• Task to carry out
Copy out the material below line for line, with every word and character unchanged, and leave out the pictures.
____ Records to process
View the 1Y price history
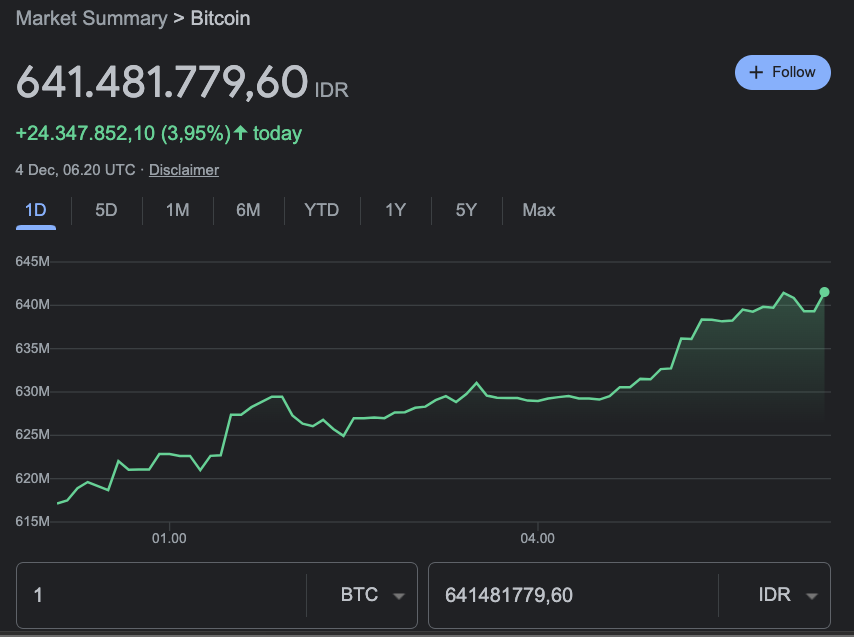Image resolution: width=854 pixels, height=637 pixels. (x=395, y=210)
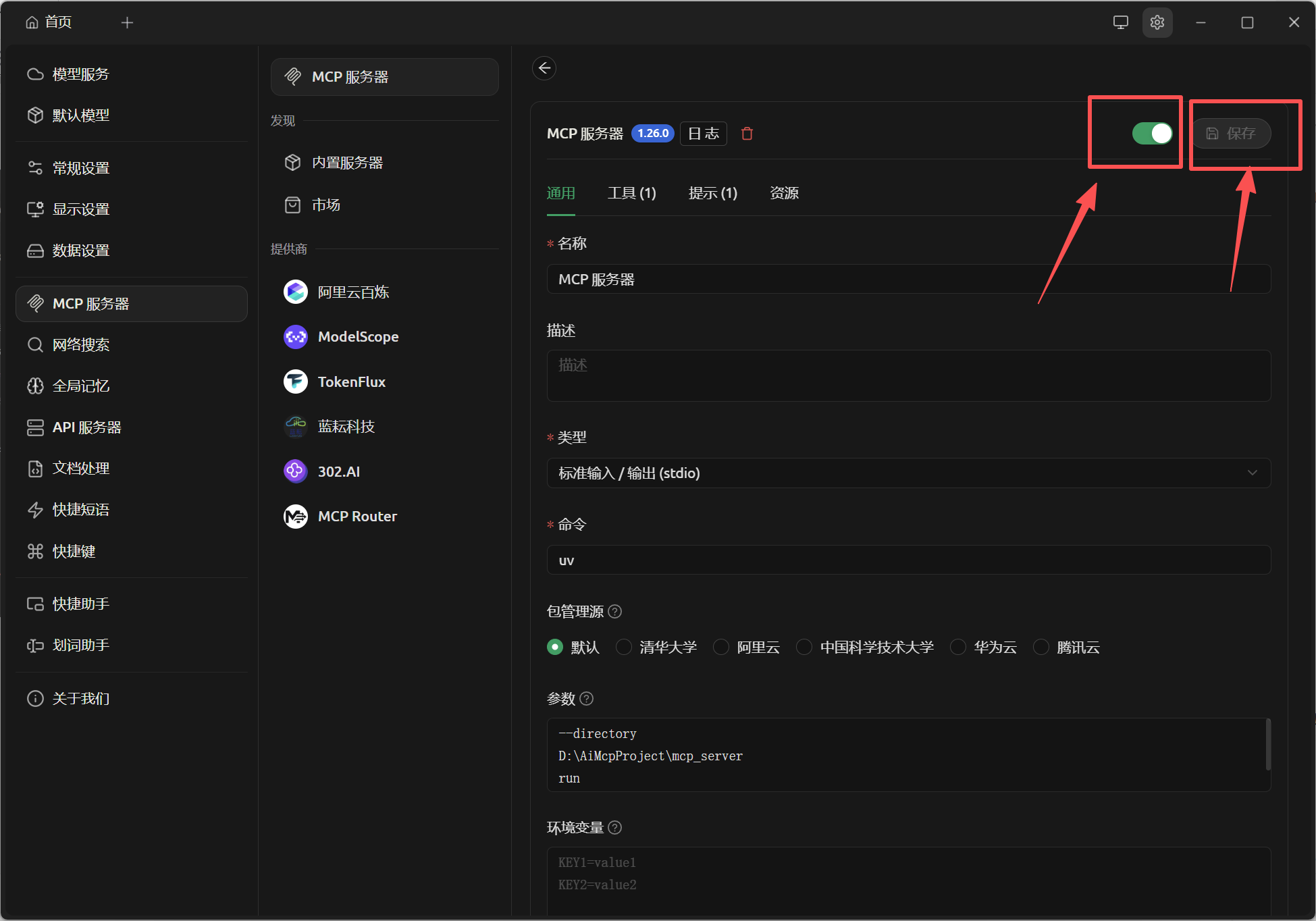Open the ModelScope provider entry

coord(358,336)
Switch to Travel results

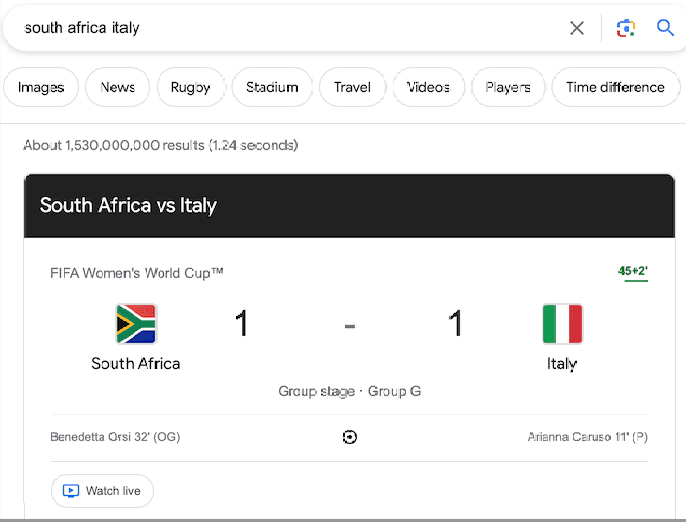(352, 87)
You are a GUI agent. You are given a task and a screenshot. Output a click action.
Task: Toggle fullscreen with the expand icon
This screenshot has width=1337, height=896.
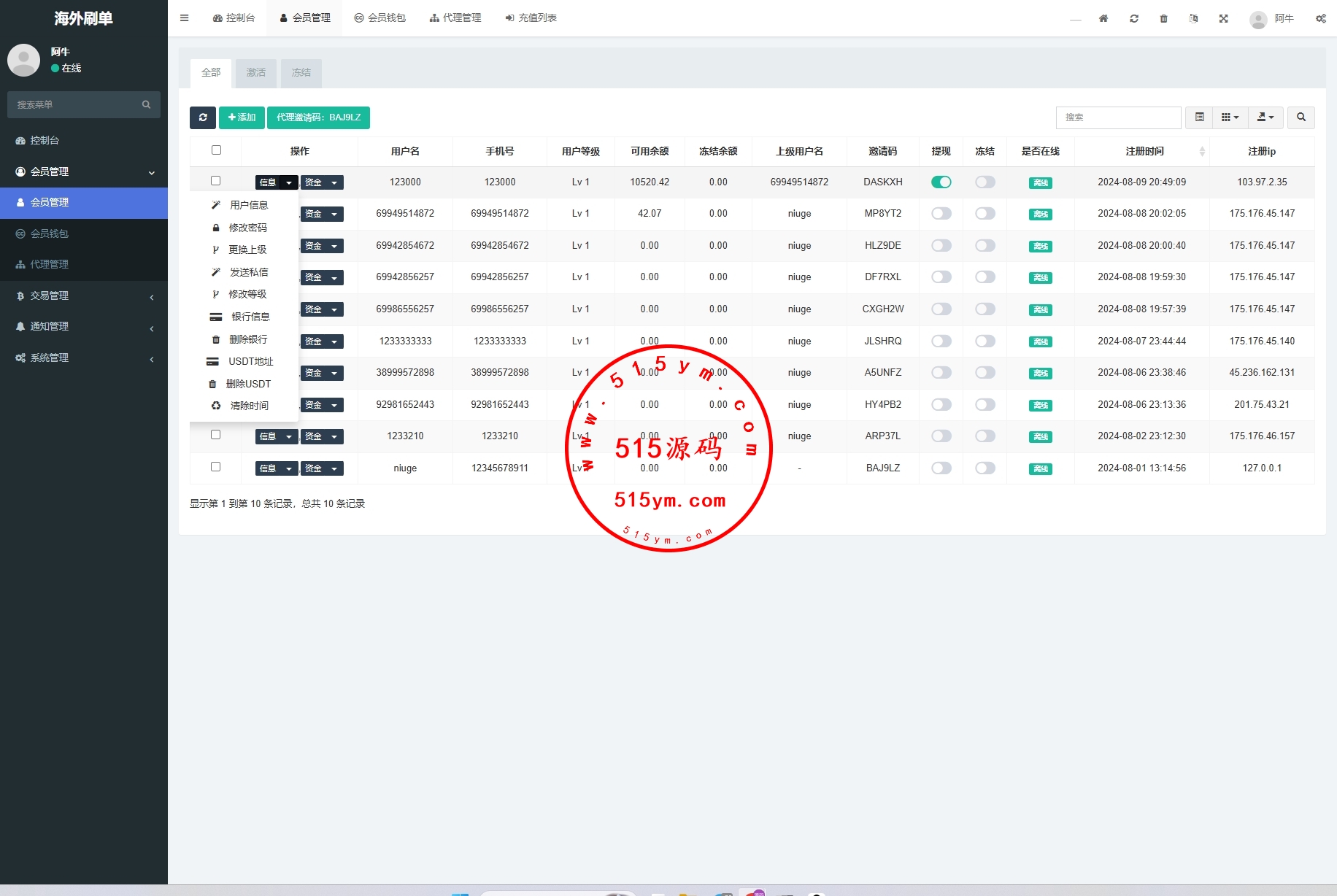[x=1223, y=18]
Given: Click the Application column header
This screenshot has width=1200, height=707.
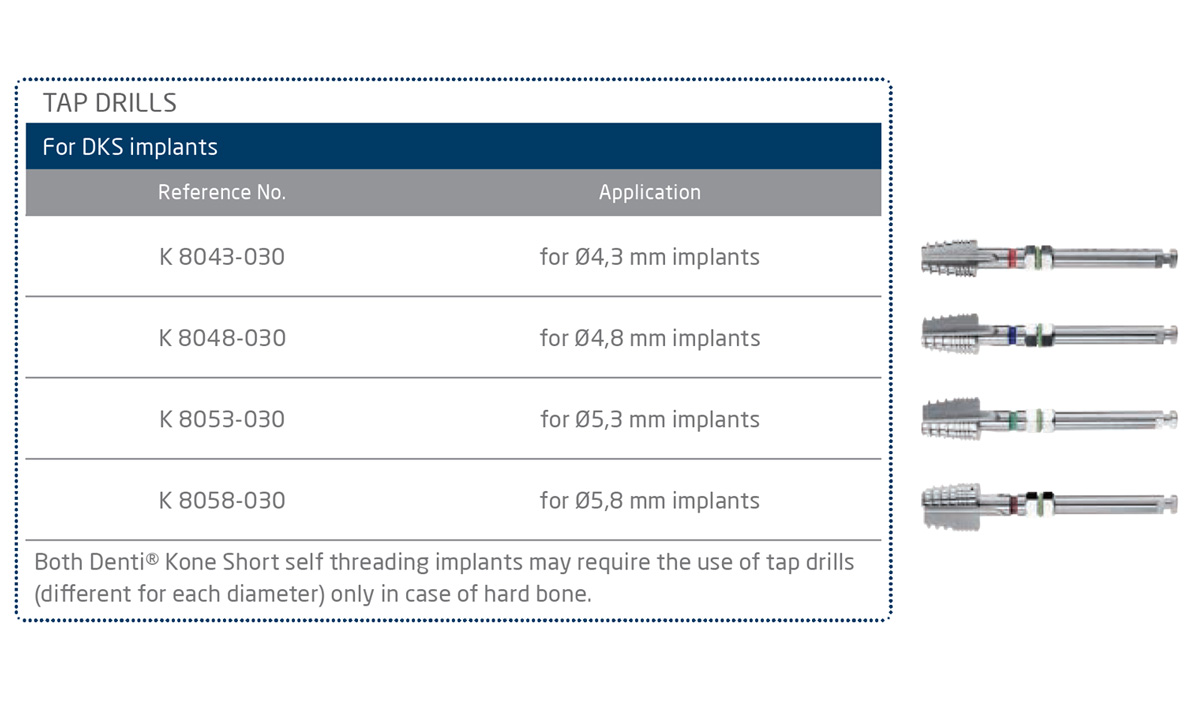Looking at the screenshot, I should 650,192.
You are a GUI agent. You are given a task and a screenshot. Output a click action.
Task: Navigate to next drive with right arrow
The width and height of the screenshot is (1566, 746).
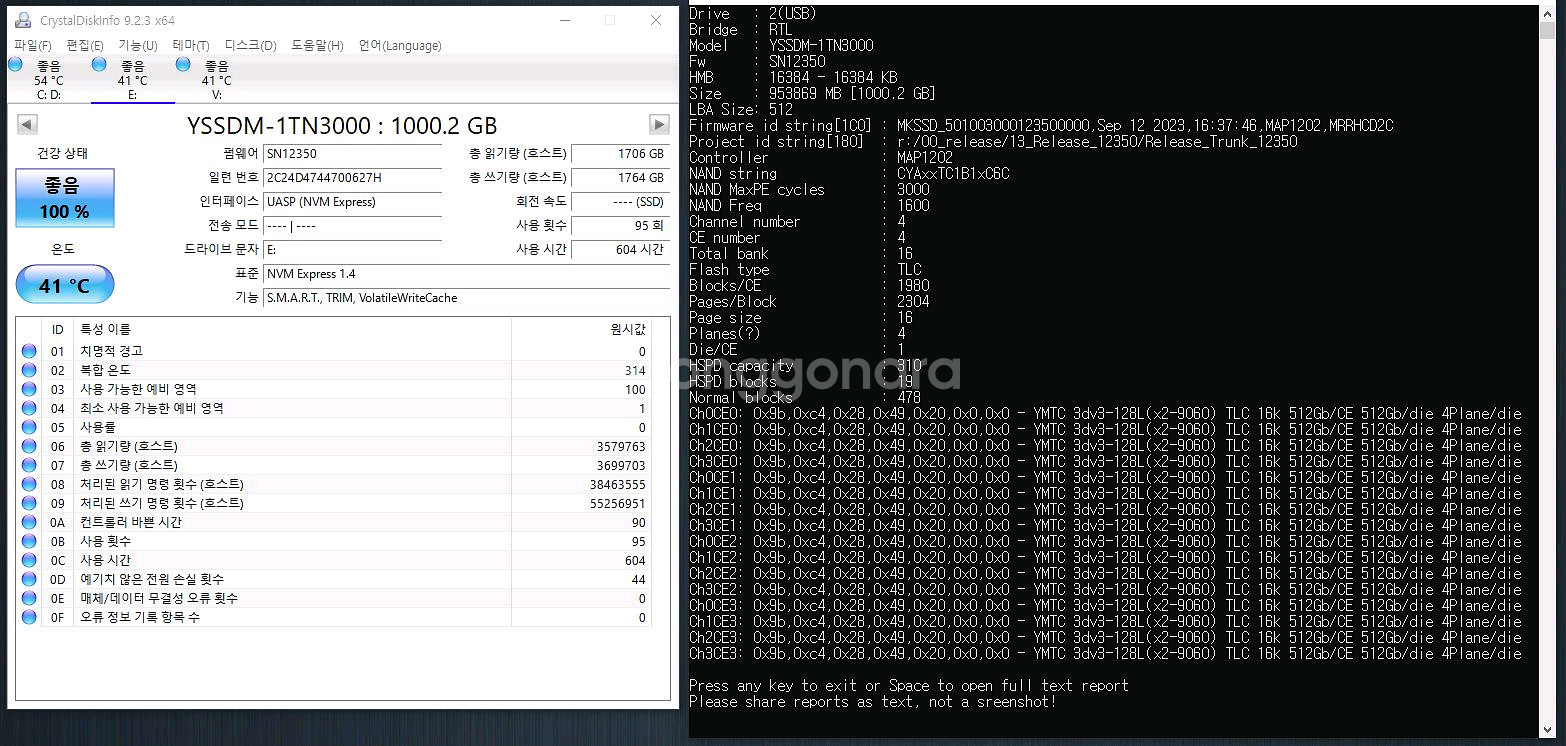click(x=657, y=124)
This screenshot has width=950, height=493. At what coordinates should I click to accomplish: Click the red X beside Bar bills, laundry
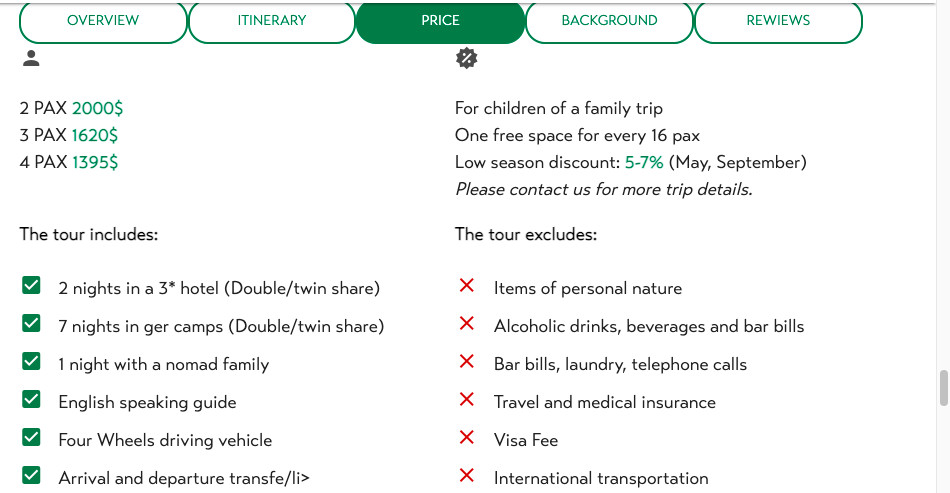466,362
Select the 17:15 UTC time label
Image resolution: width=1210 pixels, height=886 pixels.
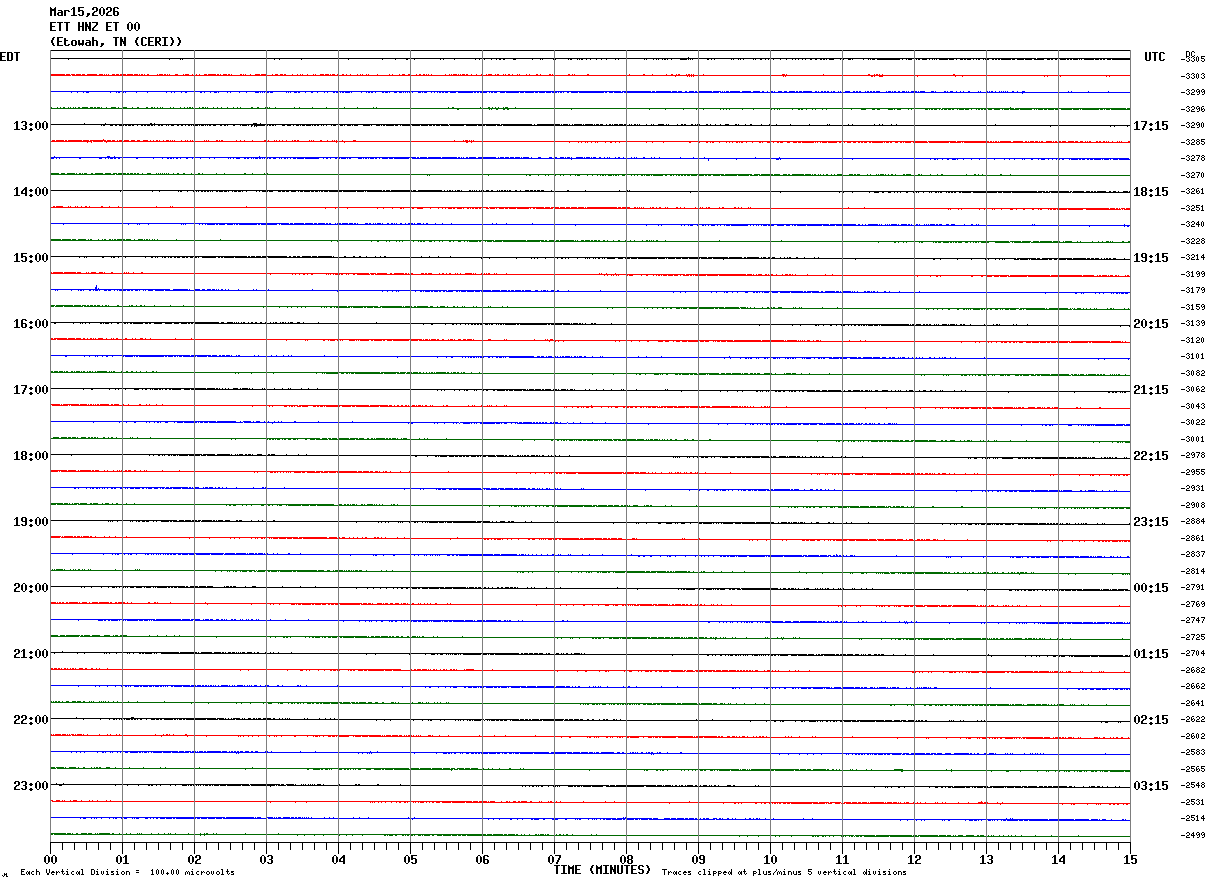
________
• Task output
View the 1Y price history
Image resolution: width=854 pixels, height=637 pixels. (x=395, y=210)
Open the ModelScope provider entry

coord(358,336)
Switch to Travel results

(352, 87)
You are a GUI agent. You are given a task and a screenshot. Output a click action.
Task: Toggle fullscreen with the expand icon
This screenshot has width=1337, height=896.
[x=1223, y=18]
Given: Click the Application column header
This screenshot has width=1200, height=707.
Looking at the screenshot, I should 650,192.
You are a GUI agent. You are given a task and a screenshot. Output a click action.
Task: Navigate to next drive with right arrow
The width and height of the screenshot is (1566, 746).
click(x=657, y=124)
This screenshot has width=950, height=493. At what coordinates should I click to accomplish: Click the red X beside Bar bills, laundry
466,362
Select the 17:15 UTC time label
Image resolution: width=1210 pixels, height=886 pixels.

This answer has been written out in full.